Freedom alas! thou much perverted name,
The sudden transport of a wanton flame,
Which oft to madness with the vulgar turns,
And with inconstant agitation burns,
The man who pleas'd how oft his premium scorn,
The evening hero, trampled on at morn;
Teach us, with true discerning minds, to know,
The real fount, whence patriot virtues flow,
Convinc'd that freedom properly we see,
When king, and people's sentiments agree,
When due obedience to the laws is paid,
And just dependence in each order made,
And oh if any courts the patriots name,
And virtue-hurried pants for deathless fame,
Warm'd with his country's zeal undaunted stands,
And braves the fury of contending hands,
Oh heap on him your envy'd gifts, nor spare
Your lavish honours, on so bright a care,
Exalt him still, till nought remains to crown
Those labours, which his country caus'd alone,
But if regardless of the common weal,
He wears an odious hypocritic veil,
If nought but interest, in his bosom glows,
And freedom there, a cold reception knows;
Oh speed your thunder on perdition's wings,
And crush the man, who'd awe the best of kings,
His people who'd in error's footsteps lead,
And point your vengeance at his rebel head.

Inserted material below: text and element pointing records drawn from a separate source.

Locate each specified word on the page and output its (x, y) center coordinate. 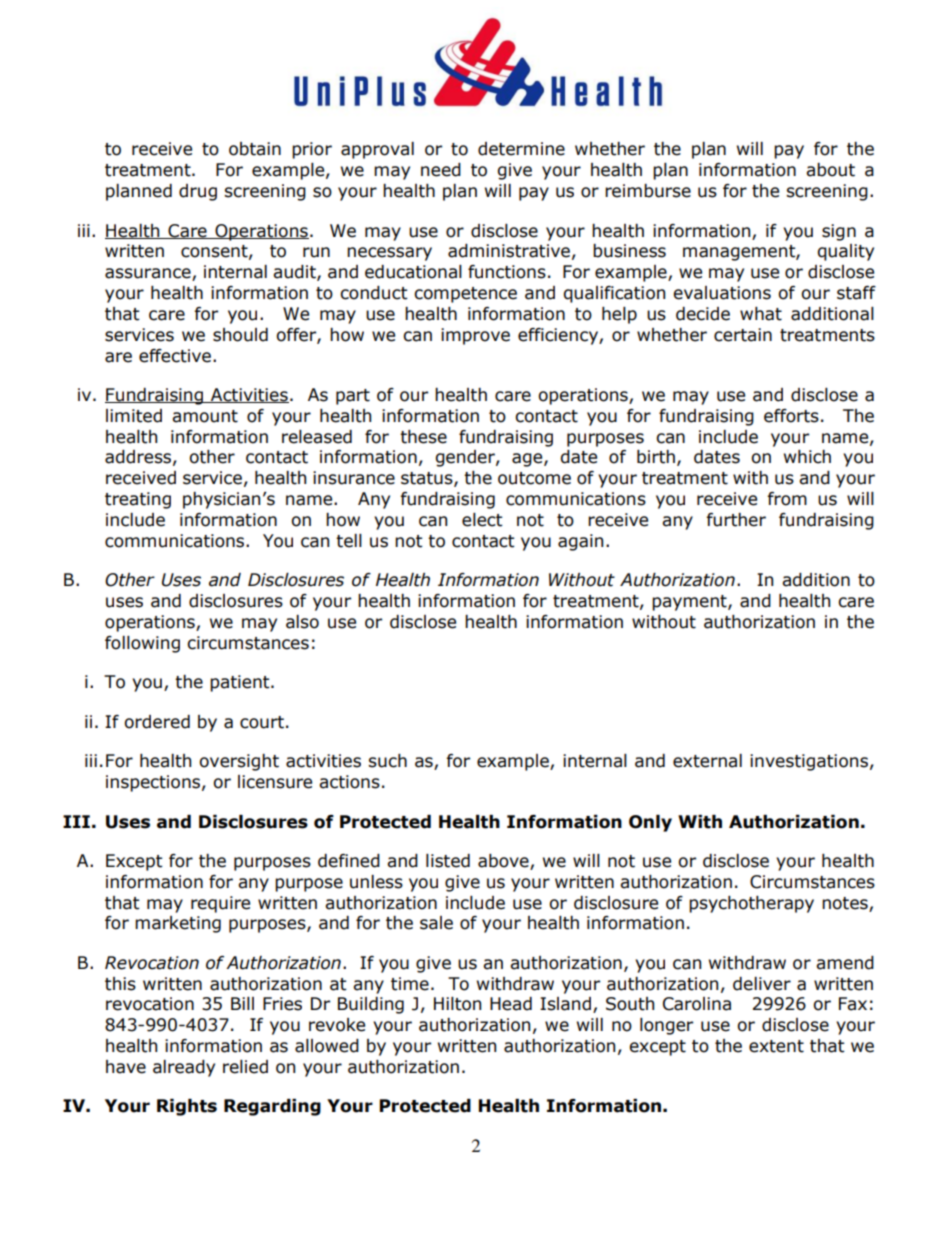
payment (690, 603)
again (580, 542)
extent (776, 1046)
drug (198, 192)
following (142, 644)
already (184, 1068)
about (830, 170)
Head (511, 1004)
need (441, 170)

Accept dear Goldsmith, these ingenious lines,
Whose generous breast no thought, but truth confines,
Whose page instructive, as harmonious found,
A bright example, sheds its light around;
To thee unfledg'd, my tender muse would soar,
Secur'd of thine, what praises wish I more?
Whose pensive ruins, sadly colour'd, tell
That once, a people happily did dwell,
Whose desert waste, and unfrequented spot,
Proclaim a village, lost, forlorn, forgot.

So some tall monument, of letter'd fame,
Records a brave commander's deathless name,
Warns us, how many battles he has won,
And regions travell'd with the journeying sun,
With grief, the speaking monument we leave,
And wish to snatch the hero from the grave.